**AVAILABLE DATA:**
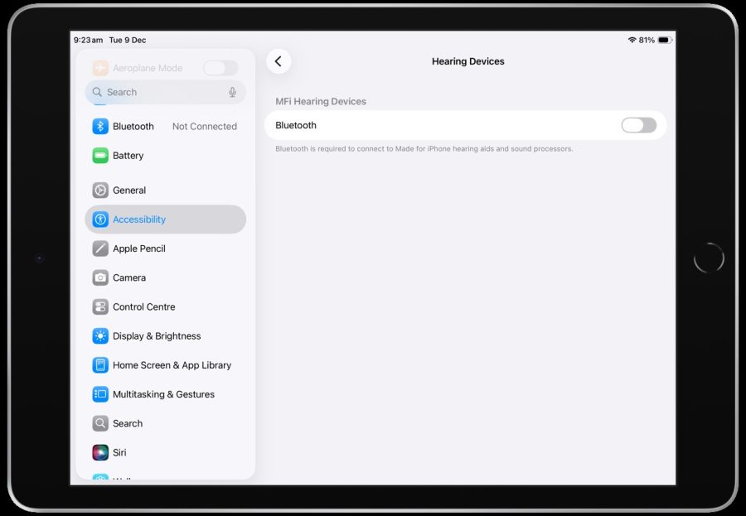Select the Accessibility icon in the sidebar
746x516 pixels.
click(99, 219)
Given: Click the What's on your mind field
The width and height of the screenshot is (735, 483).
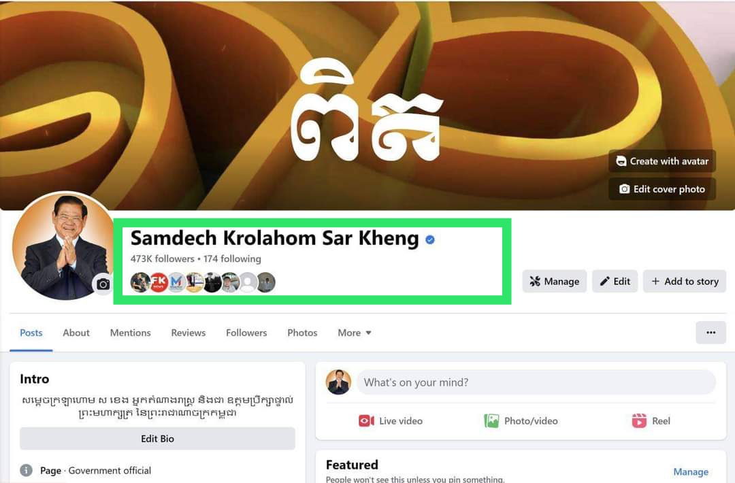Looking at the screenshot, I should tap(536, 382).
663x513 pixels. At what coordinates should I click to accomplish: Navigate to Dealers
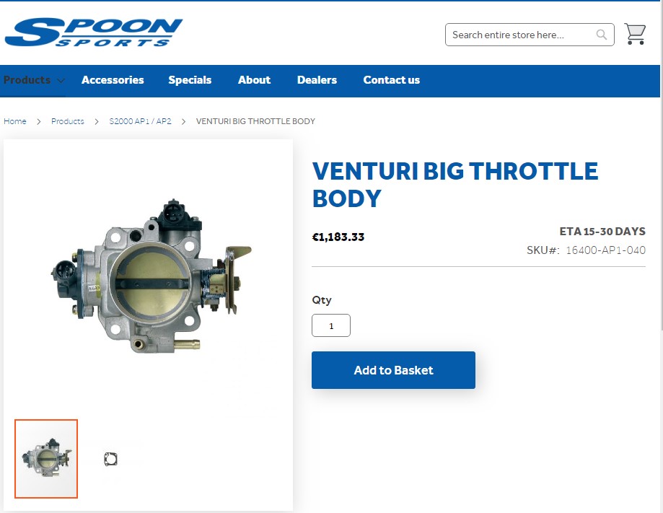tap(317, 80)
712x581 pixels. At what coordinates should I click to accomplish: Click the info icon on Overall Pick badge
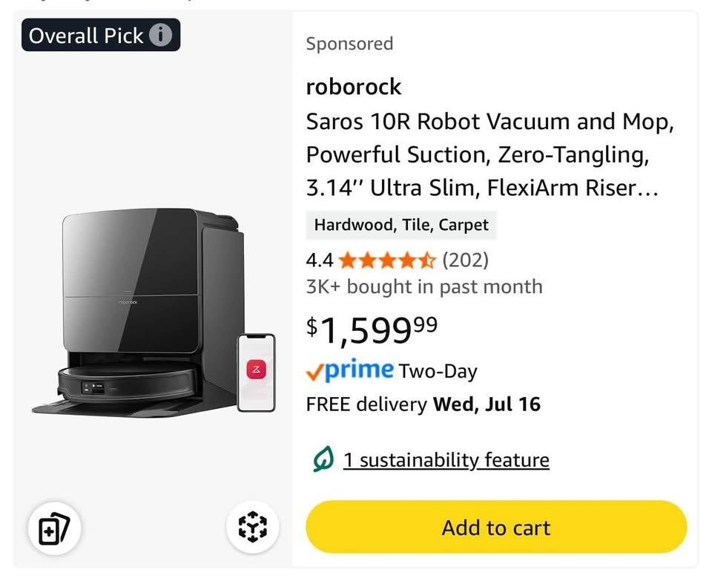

* * *

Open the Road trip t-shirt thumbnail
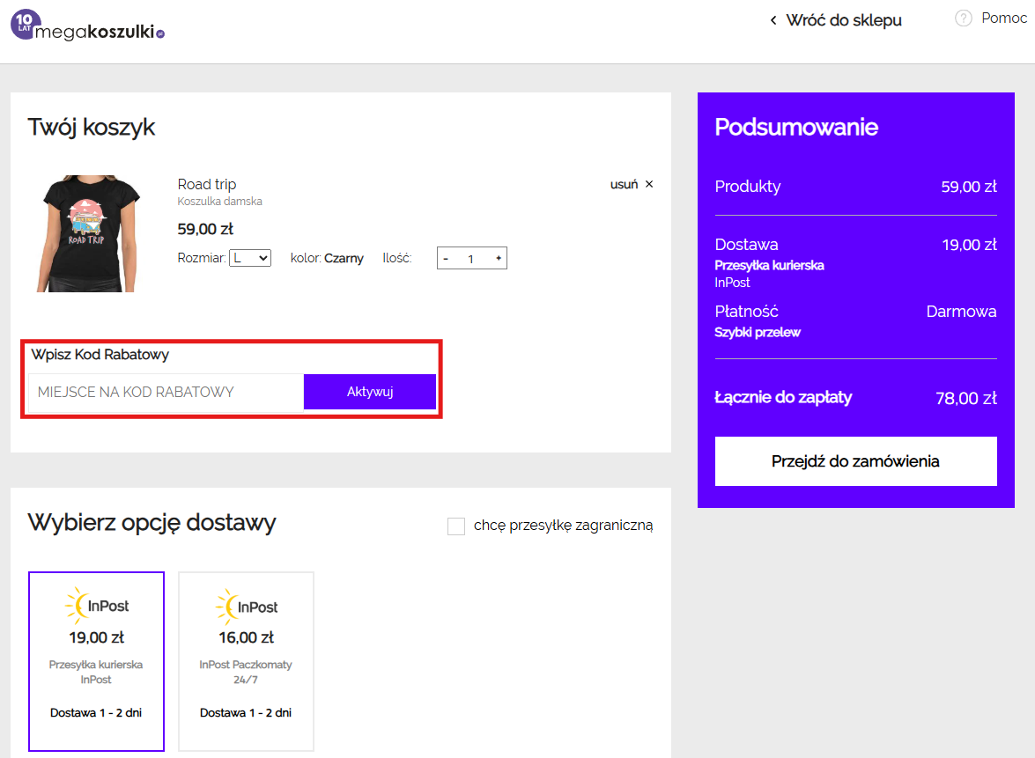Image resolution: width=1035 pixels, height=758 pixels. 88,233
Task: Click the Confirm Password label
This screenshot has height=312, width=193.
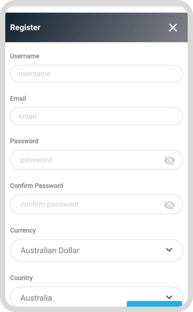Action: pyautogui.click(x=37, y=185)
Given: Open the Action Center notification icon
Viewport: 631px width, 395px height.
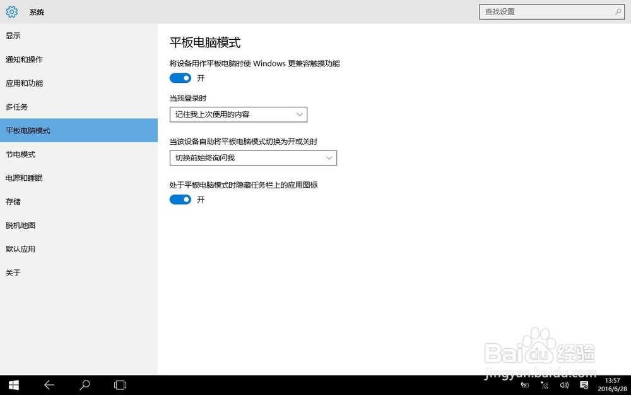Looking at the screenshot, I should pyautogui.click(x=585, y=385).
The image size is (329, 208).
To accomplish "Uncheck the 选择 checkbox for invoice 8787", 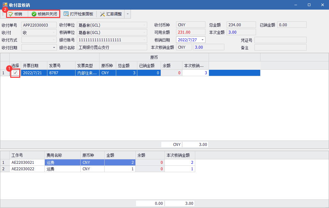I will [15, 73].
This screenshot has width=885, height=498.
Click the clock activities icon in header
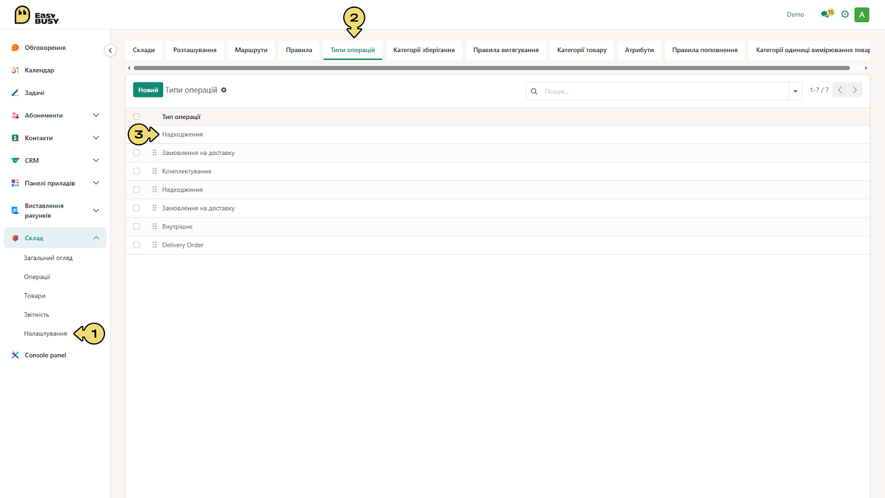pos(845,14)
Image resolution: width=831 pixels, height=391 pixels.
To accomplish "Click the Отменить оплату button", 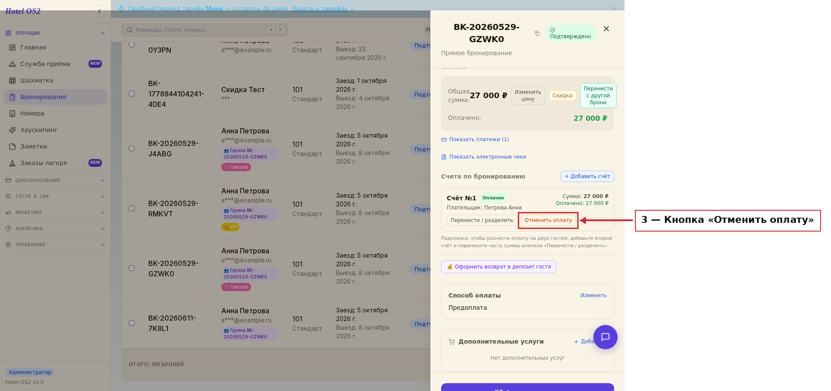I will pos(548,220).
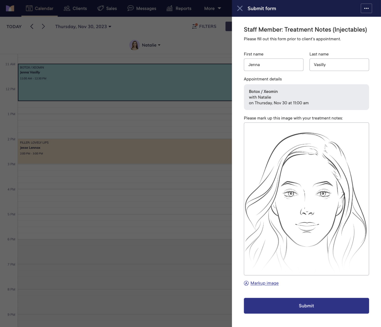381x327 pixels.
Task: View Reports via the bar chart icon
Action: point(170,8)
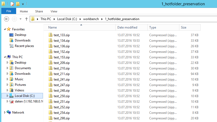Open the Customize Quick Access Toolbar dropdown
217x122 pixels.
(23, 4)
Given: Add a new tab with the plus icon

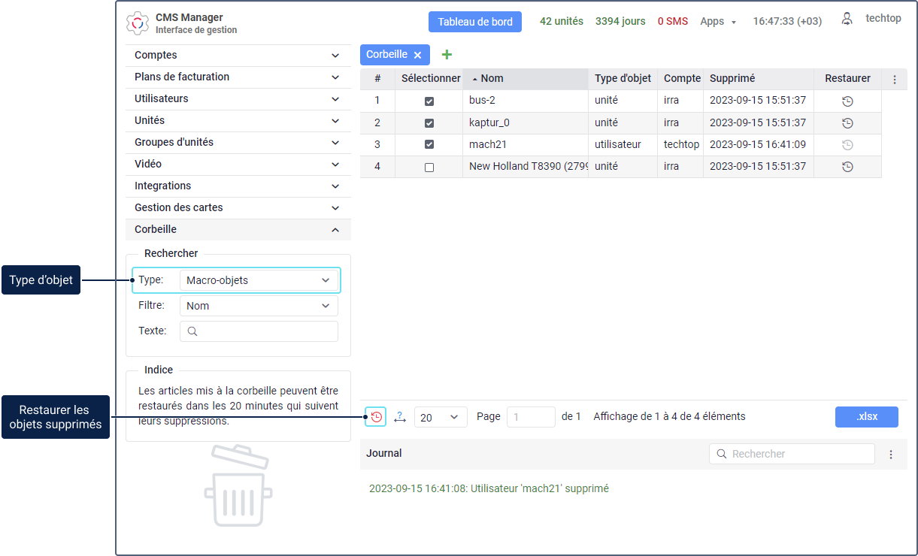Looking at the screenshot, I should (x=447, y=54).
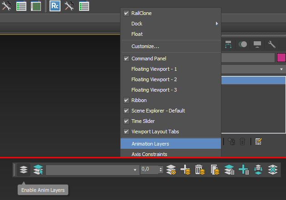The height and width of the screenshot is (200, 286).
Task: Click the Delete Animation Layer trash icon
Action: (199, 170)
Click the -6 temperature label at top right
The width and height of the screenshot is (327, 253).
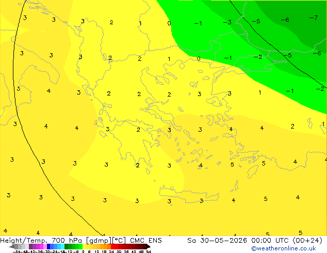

--

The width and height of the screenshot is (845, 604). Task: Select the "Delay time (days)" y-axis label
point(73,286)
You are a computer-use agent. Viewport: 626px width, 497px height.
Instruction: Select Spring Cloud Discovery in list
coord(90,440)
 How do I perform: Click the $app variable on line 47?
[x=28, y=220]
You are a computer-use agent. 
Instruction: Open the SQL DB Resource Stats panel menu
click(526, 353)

**ABOUT THIS TASK:** Scan the entries and show every line in which the word "computer" is found.

**TASK RESPONSE:**
You are a computer-use agent. Viewport: 626px width, 497px height.
You are a computer-use agent. 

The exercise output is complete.